Records of target coordinates

+--

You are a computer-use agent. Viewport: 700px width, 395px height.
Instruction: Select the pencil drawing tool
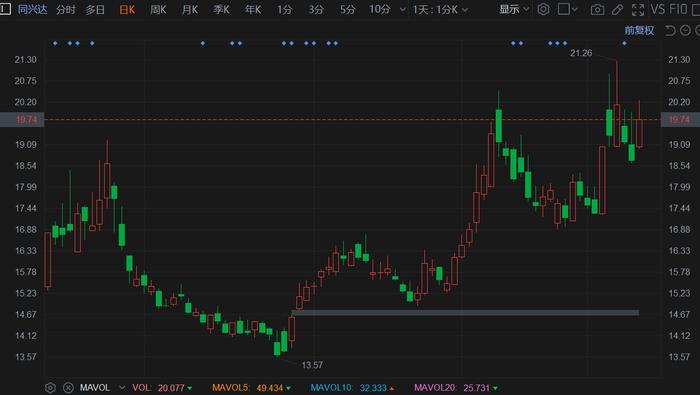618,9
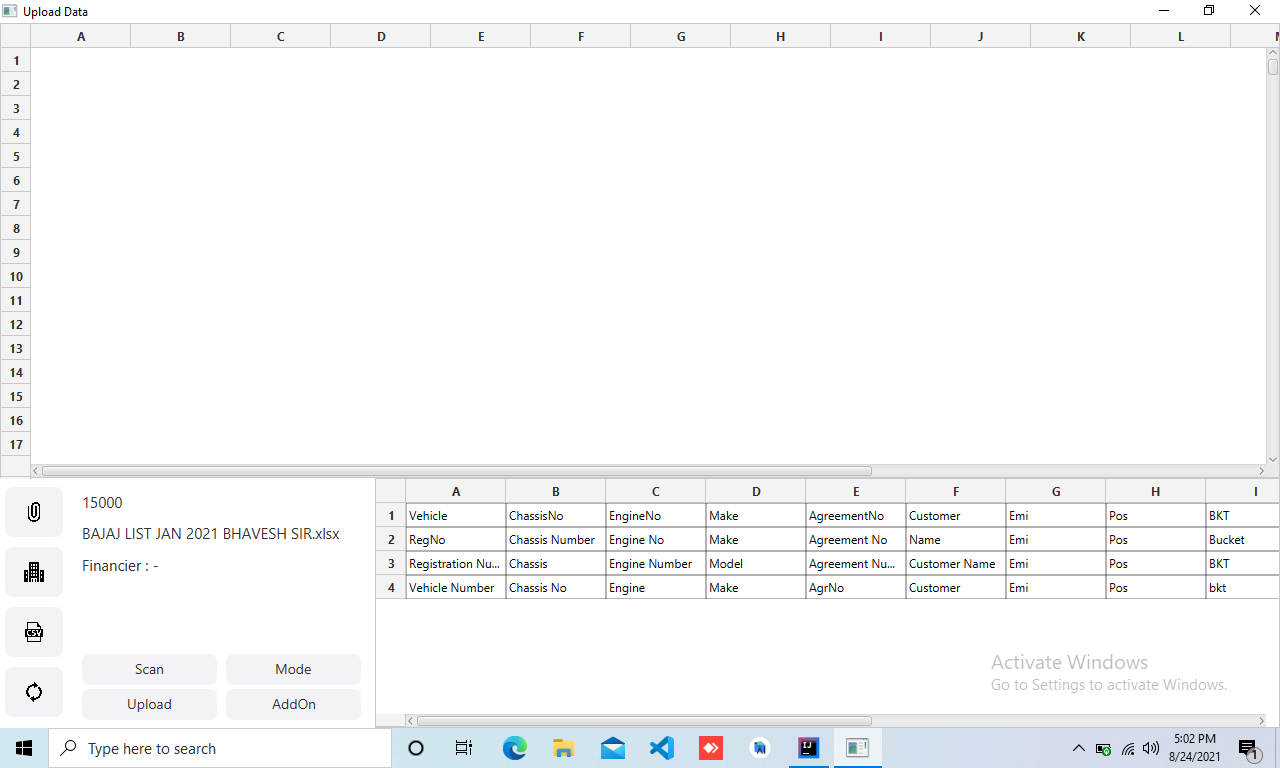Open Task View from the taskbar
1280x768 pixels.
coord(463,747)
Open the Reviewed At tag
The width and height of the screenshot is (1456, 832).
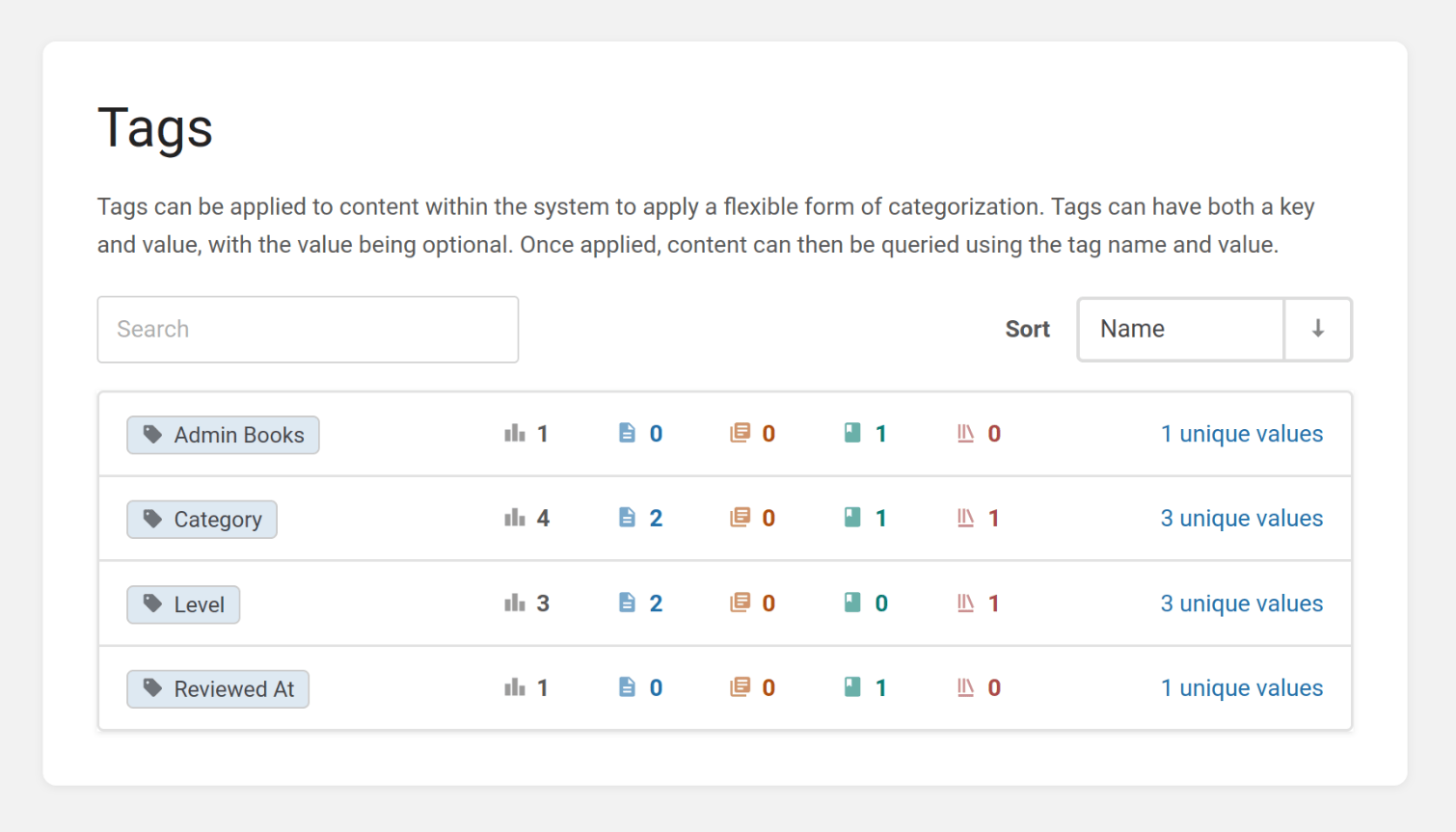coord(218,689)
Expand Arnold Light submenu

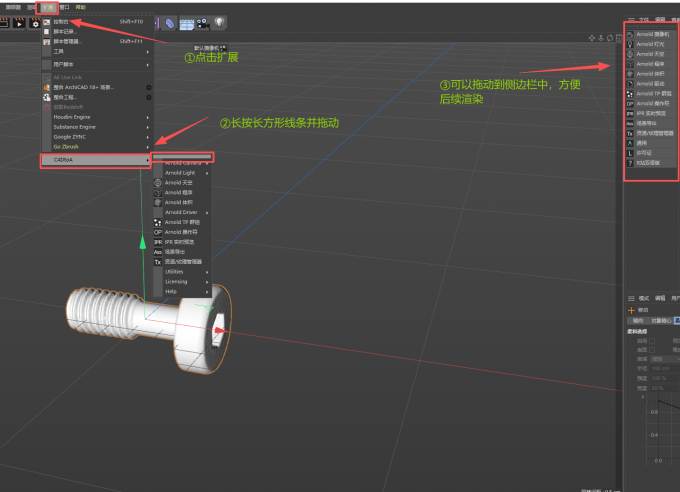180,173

+--

Exercise description:
Write out all of the records again, changing "pencil" to "brush" and keeping everything else the same. Leave the pictures out.

The answer:
You are a computer-use agent. Viewport: 700px width, 395px height.
Instruction: Select the brush drawing tool
618,9
Open Task View from the taskbar
1280x768 pixels.
coord(463,747)
Open the Reviewed At tag
The width and height of the screenshot is (1456, 832).
coord(218,689)
Expand Arnold Light submenu

180,173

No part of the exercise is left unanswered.